Nun, da seine Gefühle für Katja endlich die Mauer des selbst auferlegten Widerstandes und der Vorsicht durchbrachen, geschah etwas Seltsames mit ihm. Er hatte immer befürchtet, dadurch angreifbar, verletzlich und schwach zu werden. Das Gegenteil war jedoch der Fall. Er fühlte neue Energie in sich, als würde sein Herz erst jetzt damit beginnen, seinen Dienst richtig zu versehen. Es kam ihm vor, als wären die eisigen Ketten aufgesprungen, die ihn jahrelang fest umschlungen gehalten hatten. Eine wohltuende Ruhe überkam ihn. Sein Eindruck, ein Getriebener zu sein, den er zuvor zwar gespürt, aber nicht hatte benennen können, versank im Meer seiner überschwappenden Emotionen.

Konnte er tatsächlich frei sein? Musste er seine Gefühle nicht länger hinter einer Maske verstecken, nicht mehr nur das Kind seiner getriebenen Eltern sein? Er war Nickolas. Und er war geliebt. Von Katja und – was ihm noch viel wichtiger erschien – von Gott, der ihn an die Hand nahm und auf neue Wege führen wollte. Wege, die nichts mit denen zu tun hatten, von denen er immer geglaubt hatte, dass sie ihm vorherbestimmt waren.

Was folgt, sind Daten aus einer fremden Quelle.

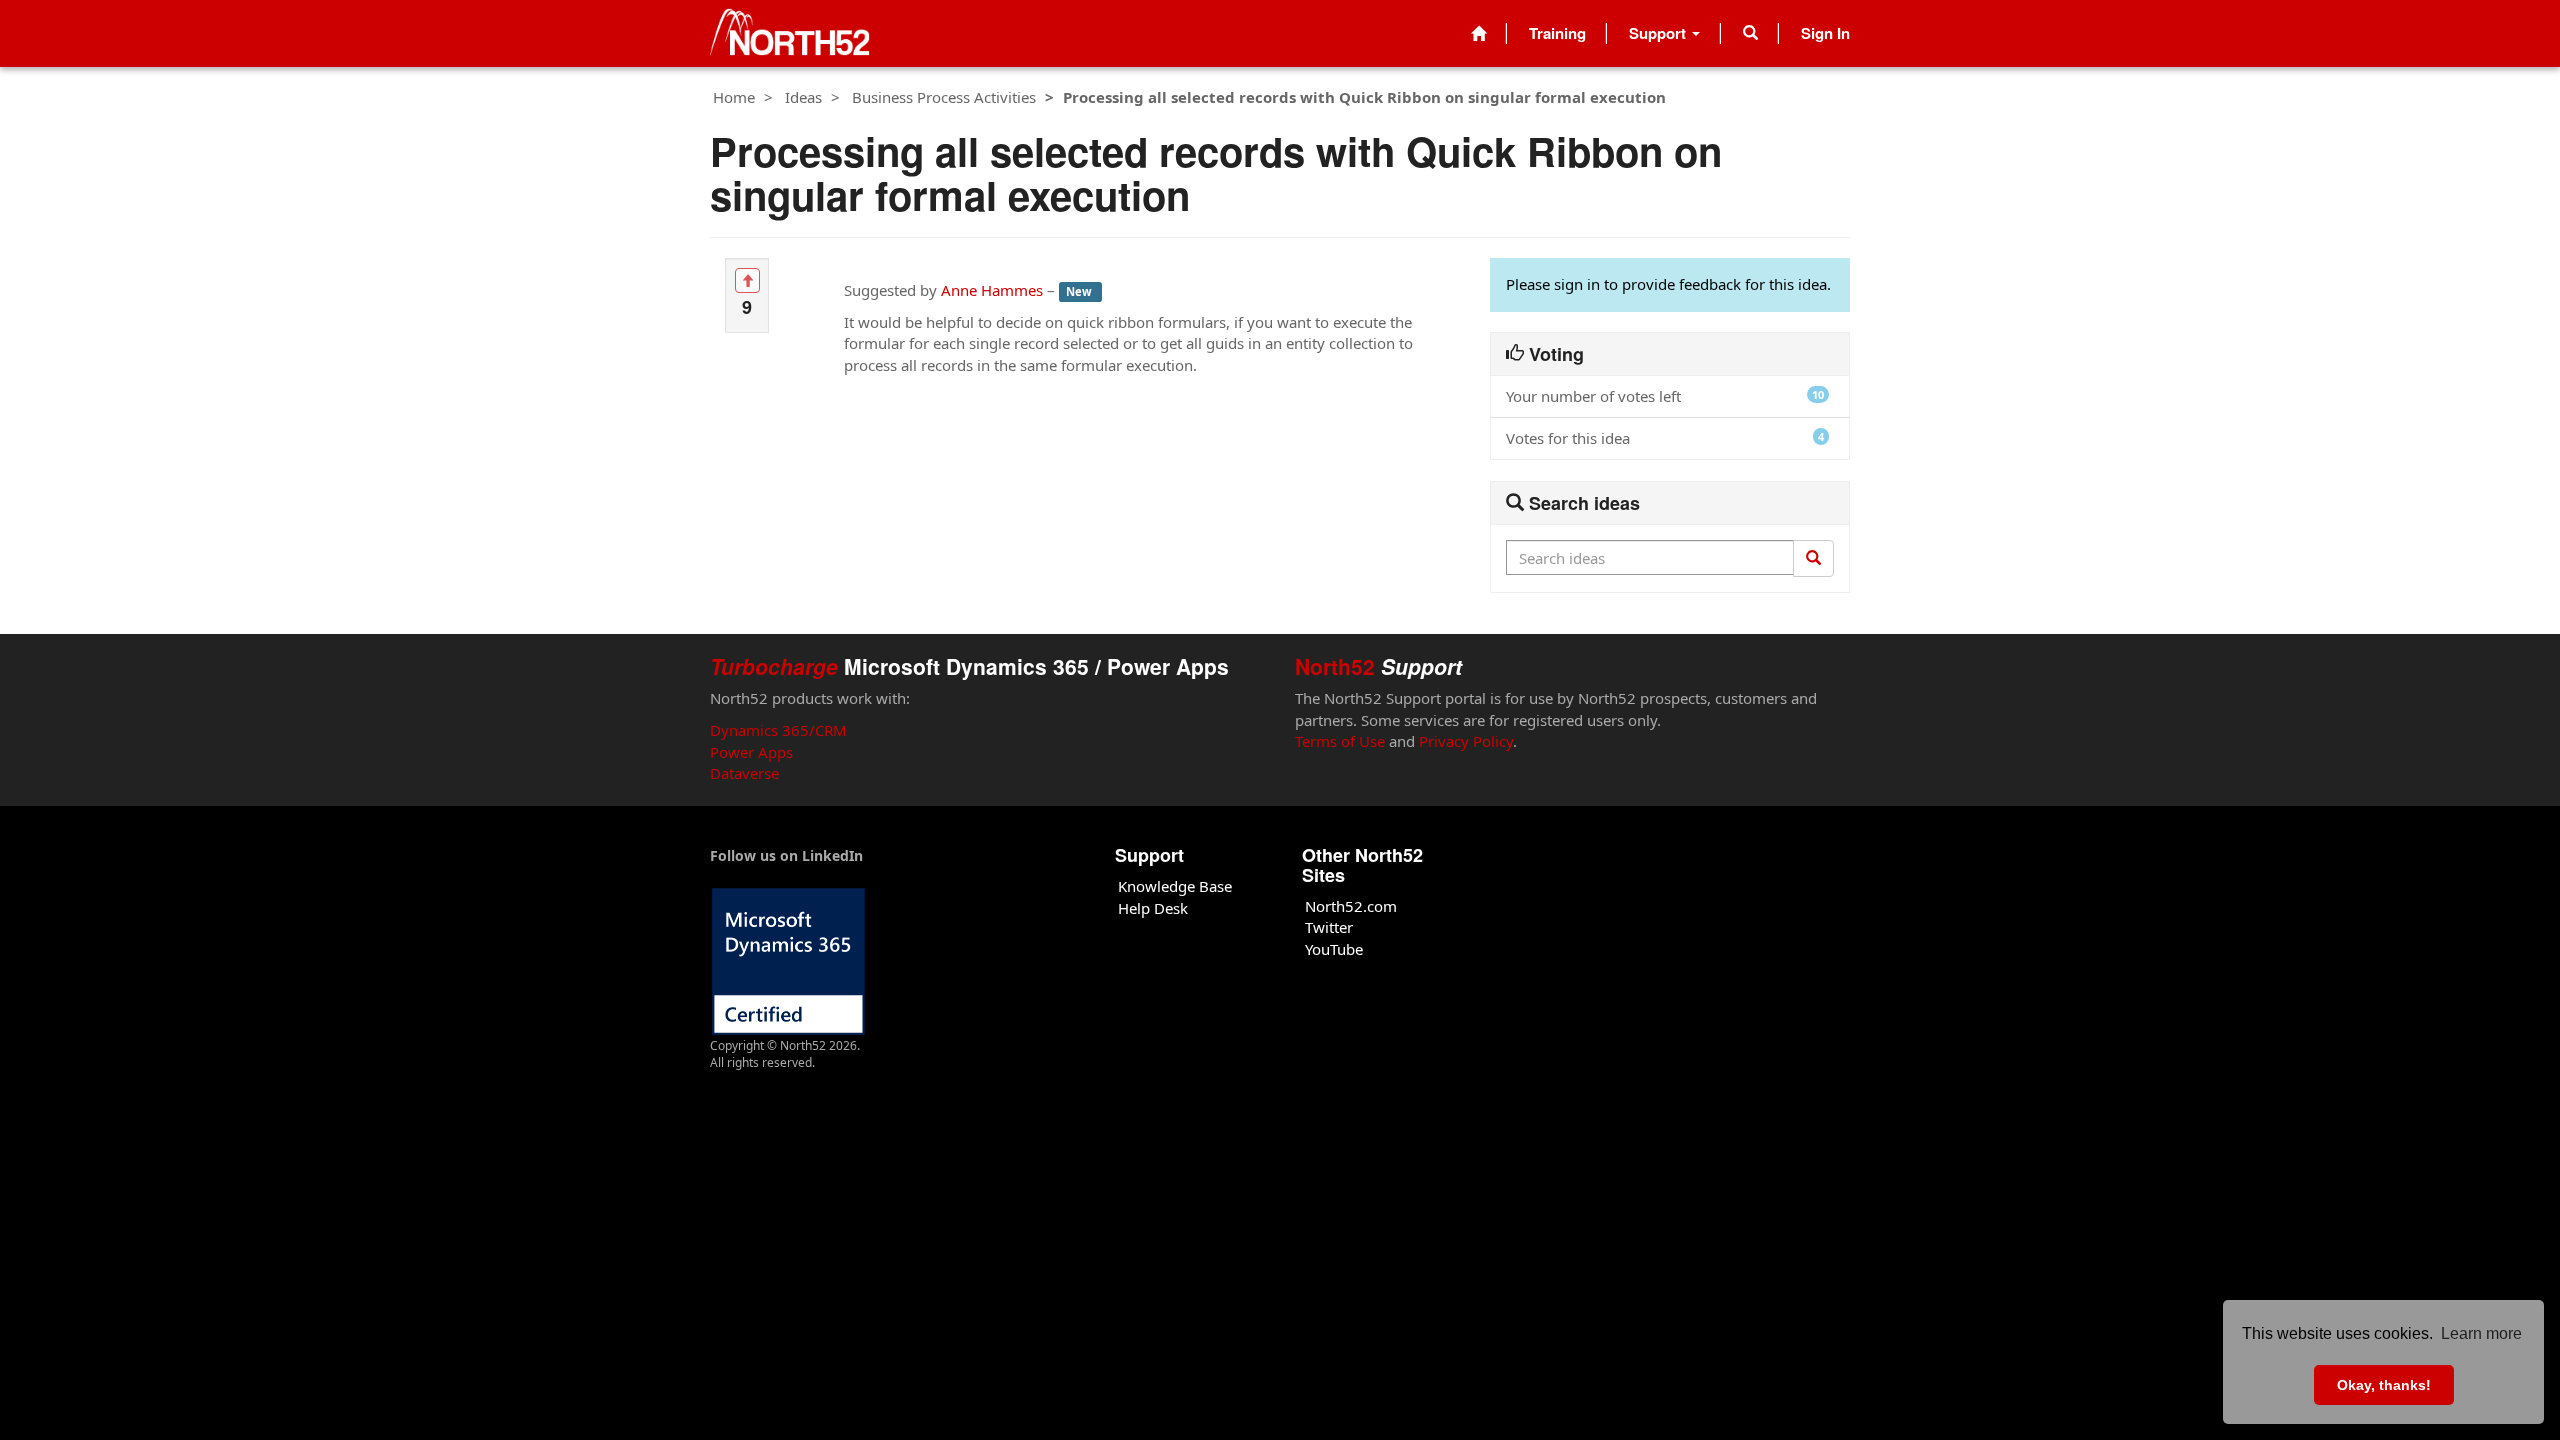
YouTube (1334, 949)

Am liebsten wollte Nick einmal tief durchatmen, doch das ließ er angesichts der eisigen Meeresluft lieber bleiben. Stattdessen schweifte sein Blick erneut über das ruhige Meer, das sich weit entfernt mit dem Horizont vereinte, während der Himmel allmählich seine lichte Farbe ablegte und sich in dunklere Blautöne kleidete. Die Zeit zwischen Tag und Nacht, eingetaucht in ein wunderbar sanftes Licht.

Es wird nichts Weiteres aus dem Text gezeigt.